Думал я о том, как сохранить больше людей и привести их домой, а больше мои мысли особенно ничего и не занимало. Потом прикидываешь: как же тяжело было. А в той ситуации просто нет мыслей о том, что бывает и не тяжело, и легко даже, что вообще бывает еще как-то.
Голова работает строго определенным образом, лишаешься, так сказать, периферического зрения.
Иногда я думаю: а смог бы я так, как они? Смог бы я продемонстрировать ту же верность, доблесть и дисциплинированность, какую продемонстрировали мои солдаты?
Пожалуй, мои ребята — лучше меня. И это, наверное, правильно.

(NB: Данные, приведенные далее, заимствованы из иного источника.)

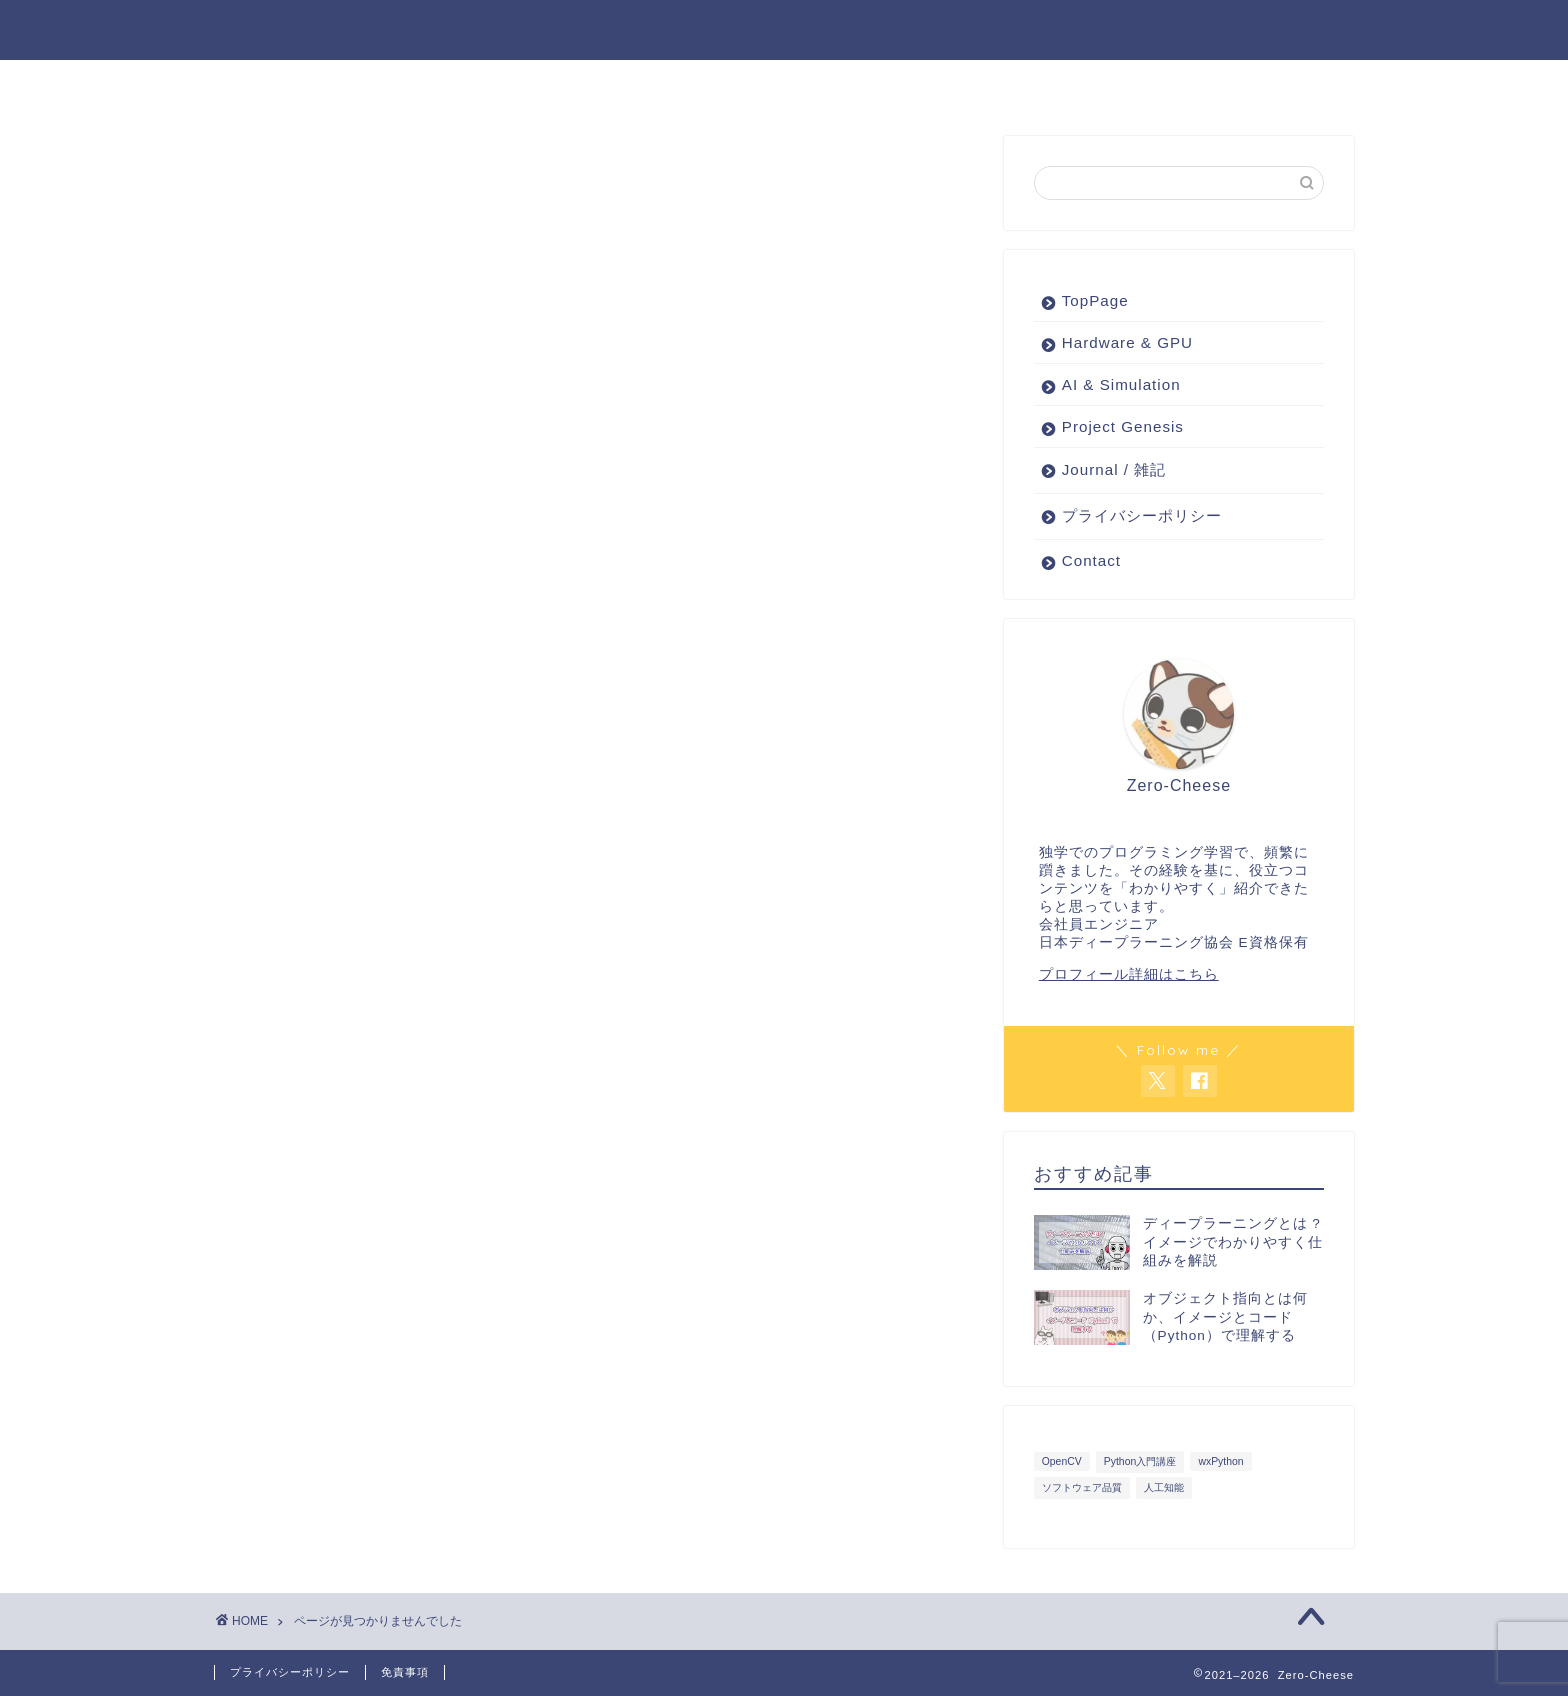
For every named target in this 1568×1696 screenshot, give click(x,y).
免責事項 (405, 1672)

В любом случае, по мере продвижения все острее становилась проблема голода. Мы стремительно теряли наши запасы, а пополнять их не позволяли постоянные атаки парфян. И если в относительно спокойное и одинокое время после Мутины можно было действовать так, как действовали, должно быть, наши предки — охотиться, что-нибудь собирать, то в Парфии мы оказались в тисках, невозможно было ни рассредоточиться, чтобы поискать пропитание, ни расслабиться и провести толковую ревизию остатков наших запасов, дабы составить толковый график их употребления. Почти непрерывное движение тоже мало способствует облегчению страданий от голода.
В какой-то момент, эти голодные страдания стали настолько нестерпимы, что многие солдаты от отчаяния принялись поедать все, что встречалось им на пути. Среди этого всего встречалась также и некая травка, которую мы прозвали кошмарной.